3.06.2009

What is it that makes someone an American?

I would argue there are two traits that identify someone as an American perhaps more so than any others.

First, Americans possess a zeal for equality. The American experiment in ordered liberty is premised on natural or ontological equality. This equality-in-our-being was meant to be the moral basis for the democratic character of the American regime, but with time it has come to mean much more. The American Declaration tells us that we are "created equal". The archetypal American insists that since we are "created equal", no one really deserves more or less than anyone else, for this would violate our equality. Thus our material wealth comes to be seen as an accident of circumstance.

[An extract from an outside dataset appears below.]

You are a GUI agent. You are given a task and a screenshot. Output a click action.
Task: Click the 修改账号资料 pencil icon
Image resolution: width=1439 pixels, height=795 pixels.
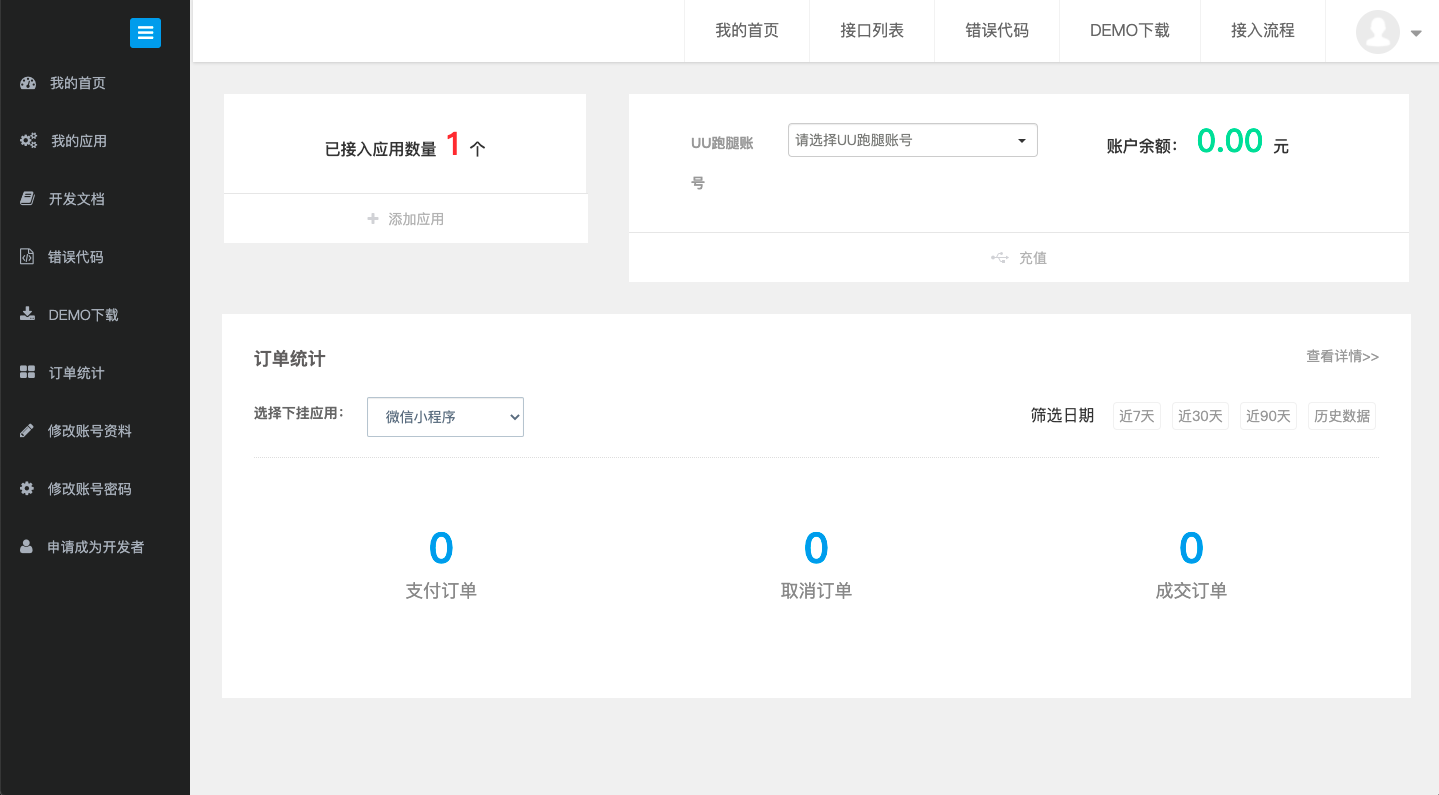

The American argues that since we are "created equal", there is no good reason for there to be anything between us that is unequal. The egalitarian ideal is more beautiful to the American mind than anything else. Indeed, it may be all that the American mind can really see.

This American understanding of human nature has a direct application to politics. Quite simply, we think the purpose of government is to enact this equality.

From this first character trait flows a second - cosmopolitanism. Because of the intensity of belief in the equality of all things, Americans do not consider their location or physical surroundings much at all. Americans are citizens of the world. This belief can exist in a heightened form where the American will come to actively loathe the place they were born. Perhaps there is no greater (or simply more obvious) expression of cultural transcendence than an active hatred of one's own culture. This American desire for cultural transcendence will not be satiated by accepting membership in another living culture somewhere else; it will find its final form in the creation of an abstract, ideal community that will only actually exist in the American's mind. The mind is the only place the American can find refuge from the imperfections of a world that is so painfully unequal. Maybe this painful truth is what Tocqueville meant when he spoke of American individualism (and also the reason he said Americans are Cartesians without knowing it).

Paradoxically, American individualism, that is, our retreat into ourselves, is caused by our love of equality.